▶ [Task item]: Go through the data and count the lines holding the string "computer". Write only the number.

━━━━━ Exercise input

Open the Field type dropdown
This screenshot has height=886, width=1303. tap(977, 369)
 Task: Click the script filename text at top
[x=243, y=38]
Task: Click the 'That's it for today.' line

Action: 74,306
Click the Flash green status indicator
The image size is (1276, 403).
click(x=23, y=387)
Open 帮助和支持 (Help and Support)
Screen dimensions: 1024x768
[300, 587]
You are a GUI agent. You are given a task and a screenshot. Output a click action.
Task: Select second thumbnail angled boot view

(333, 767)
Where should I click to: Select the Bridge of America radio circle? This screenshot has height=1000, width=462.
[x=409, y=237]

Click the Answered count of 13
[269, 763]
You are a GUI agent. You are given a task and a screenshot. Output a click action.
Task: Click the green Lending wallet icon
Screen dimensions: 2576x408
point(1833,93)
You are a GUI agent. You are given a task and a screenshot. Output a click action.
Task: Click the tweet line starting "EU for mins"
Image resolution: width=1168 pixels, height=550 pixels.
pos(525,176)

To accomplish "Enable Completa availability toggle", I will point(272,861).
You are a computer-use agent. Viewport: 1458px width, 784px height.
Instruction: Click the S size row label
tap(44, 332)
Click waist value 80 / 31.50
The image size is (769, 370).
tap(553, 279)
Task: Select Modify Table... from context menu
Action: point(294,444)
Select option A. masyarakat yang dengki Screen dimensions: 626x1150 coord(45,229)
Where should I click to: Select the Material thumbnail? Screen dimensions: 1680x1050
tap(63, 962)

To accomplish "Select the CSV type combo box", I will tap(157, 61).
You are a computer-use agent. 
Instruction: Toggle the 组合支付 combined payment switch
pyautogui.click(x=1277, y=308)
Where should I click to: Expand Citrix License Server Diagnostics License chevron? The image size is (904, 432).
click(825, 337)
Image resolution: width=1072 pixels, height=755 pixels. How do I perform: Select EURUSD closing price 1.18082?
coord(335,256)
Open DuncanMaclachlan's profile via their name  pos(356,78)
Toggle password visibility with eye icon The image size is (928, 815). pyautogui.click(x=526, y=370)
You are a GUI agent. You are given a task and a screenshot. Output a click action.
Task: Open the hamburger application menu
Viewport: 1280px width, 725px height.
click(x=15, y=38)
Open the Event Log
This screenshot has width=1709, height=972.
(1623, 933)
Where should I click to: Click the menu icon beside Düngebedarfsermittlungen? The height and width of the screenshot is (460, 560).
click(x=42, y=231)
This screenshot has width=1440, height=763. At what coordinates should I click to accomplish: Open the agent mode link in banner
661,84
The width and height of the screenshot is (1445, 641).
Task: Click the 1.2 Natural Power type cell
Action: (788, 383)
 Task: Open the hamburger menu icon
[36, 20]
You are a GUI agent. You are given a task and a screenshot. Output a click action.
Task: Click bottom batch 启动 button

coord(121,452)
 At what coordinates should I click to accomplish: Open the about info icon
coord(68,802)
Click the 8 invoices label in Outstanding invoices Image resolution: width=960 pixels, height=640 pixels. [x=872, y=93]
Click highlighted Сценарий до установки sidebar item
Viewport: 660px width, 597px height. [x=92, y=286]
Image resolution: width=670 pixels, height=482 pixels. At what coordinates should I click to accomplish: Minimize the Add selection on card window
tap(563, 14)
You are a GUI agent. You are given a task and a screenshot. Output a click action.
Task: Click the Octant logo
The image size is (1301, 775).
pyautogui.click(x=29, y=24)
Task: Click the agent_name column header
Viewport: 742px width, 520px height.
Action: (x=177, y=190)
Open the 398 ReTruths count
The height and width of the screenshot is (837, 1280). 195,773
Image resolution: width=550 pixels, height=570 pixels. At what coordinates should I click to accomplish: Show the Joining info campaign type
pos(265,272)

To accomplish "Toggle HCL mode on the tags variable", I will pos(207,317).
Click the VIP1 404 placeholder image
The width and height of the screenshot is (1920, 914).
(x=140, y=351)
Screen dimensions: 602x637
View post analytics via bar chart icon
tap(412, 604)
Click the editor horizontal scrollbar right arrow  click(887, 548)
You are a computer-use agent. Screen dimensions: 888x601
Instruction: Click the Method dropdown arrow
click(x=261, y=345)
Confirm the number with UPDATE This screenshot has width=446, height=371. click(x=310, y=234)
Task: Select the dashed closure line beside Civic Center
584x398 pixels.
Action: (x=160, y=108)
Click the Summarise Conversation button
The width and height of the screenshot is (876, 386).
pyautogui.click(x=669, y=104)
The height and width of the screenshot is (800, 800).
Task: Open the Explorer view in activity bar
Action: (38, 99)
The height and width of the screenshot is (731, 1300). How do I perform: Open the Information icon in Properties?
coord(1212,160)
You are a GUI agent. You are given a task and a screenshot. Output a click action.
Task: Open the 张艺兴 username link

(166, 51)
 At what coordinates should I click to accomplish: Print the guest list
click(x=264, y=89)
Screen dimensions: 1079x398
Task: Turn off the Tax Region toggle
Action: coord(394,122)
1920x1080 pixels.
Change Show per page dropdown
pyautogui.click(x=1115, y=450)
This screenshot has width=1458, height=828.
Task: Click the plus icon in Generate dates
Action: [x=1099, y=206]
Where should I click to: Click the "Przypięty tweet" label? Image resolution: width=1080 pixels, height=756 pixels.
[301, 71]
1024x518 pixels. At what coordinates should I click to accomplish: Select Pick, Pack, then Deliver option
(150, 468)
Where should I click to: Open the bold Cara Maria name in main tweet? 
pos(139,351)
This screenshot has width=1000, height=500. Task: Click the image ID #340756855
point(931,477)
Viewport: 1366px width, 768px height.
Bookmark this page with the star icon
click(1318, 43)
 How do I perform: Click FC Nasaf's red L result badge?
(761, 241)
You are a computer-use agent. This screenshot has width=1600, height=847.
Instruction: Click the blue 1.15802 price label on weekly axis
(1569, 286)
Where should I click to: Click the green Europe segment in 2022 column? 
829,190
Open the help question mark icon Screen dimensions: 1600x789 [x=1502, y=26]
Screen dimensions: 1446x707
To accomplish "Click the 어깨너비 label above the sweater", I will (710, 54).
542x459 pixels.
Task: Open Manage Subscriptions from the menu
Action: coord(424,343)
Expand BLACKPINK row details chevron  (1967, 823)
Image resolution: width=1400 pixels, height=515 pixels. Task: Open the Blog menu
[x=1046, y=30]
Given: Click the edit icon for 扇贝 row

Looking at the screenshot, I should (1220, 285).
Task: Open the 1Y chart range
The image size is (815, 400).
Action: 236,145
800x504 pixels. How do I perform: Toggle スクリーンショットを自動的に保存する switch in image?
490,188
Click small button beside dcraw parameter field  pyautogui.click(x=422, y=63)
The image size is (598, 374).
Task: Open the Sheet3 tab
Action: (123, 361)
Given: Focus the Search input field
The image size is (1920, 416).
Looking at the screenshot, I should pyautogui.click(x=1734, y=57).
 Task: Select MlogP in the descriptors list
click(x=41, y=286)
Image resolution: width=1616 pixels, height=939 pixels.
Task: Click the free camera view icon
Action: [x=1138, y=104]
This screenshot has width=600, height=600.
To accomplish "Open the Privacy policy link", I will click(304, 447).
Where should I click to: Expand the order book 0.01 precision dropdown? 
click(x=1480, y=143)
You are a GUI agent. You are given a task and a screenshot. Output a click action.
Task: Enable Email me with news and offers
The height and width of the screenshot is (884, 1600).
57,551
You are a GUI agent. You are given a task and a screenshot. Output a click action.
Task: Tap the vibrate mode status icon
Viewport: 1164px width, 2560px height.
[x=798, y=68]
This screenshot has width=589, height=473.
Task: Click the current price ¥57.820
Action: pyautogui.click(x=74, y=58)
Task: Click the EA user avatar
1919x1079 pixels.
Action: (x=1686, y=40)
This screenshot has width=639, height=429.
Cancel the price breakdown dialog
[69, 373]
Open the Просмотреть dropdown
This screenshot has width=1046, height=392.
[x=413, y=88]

━━━━━━━━━━

▶ [Written solution]: 4